Provided entries |
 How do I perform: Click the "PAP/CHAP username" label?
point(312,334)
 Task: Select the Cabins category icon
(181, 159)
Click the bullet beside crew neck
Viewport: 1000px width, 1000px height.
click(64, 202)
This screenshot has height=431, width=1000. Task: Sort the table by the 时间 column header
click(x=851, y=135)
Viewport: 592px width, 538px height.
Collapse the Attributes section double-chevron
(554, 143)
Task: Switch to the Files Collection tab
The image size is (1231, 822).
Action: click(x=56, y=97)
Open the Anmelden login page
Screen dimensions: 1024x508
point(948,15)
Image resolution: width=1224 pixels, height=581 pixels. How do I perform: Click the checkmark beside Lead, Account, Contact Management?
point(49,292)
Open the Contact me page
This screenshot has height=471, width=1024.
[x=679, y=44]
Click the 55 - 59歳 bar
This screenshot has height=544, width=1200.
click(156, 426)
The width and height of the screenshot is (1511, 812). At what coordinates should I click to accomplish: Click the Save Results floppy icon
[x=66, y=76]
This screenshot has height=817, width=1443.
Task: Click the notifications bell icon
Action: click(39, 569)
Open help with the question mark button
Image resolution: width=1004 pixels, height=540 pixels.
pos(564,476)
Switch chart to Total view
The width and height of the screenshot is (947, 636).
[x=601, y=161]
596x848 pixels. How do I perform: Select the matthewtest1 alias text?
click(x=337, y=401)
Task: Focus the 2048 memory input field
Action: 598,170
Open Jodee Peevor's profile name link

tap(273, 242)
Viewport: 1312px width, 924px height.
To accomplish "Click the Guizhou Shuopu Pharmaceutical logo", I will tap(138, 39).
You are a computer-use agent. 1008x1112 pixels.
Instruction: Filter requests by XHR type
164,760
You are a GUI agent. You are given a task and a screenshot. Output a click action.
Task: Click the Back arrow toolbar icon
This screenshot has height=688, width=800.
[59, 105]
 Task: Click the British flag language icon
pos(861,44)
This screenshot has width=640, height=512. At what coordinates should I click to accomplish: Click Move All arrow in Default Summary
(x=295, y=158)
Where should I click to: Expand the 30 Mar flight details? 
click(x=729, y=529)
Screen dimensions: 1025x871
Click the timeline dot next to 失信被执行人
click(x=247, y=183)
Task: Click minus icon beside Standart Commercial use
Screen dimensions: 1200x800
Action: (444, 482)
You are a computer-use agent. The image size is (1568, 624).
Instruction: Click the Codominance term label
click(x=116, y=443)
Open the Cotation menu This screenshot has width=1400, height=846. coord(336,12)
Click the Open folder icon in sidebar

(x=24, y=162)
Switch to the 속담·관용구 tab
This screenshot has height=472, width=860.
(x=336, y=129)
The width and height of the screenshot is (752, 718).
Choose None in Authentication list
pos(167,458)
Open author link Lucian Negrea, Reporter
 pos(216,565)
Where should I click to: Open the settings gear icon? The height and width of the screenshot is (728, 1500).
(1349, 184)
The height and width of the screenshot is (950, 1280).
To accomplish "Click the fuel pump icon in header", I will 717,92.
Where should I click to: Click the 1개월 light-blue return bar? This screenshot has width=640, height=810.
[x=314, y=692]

Aim of the task |
Please tally every line of the material above that has the string "will", and write only the total.

The answer |
2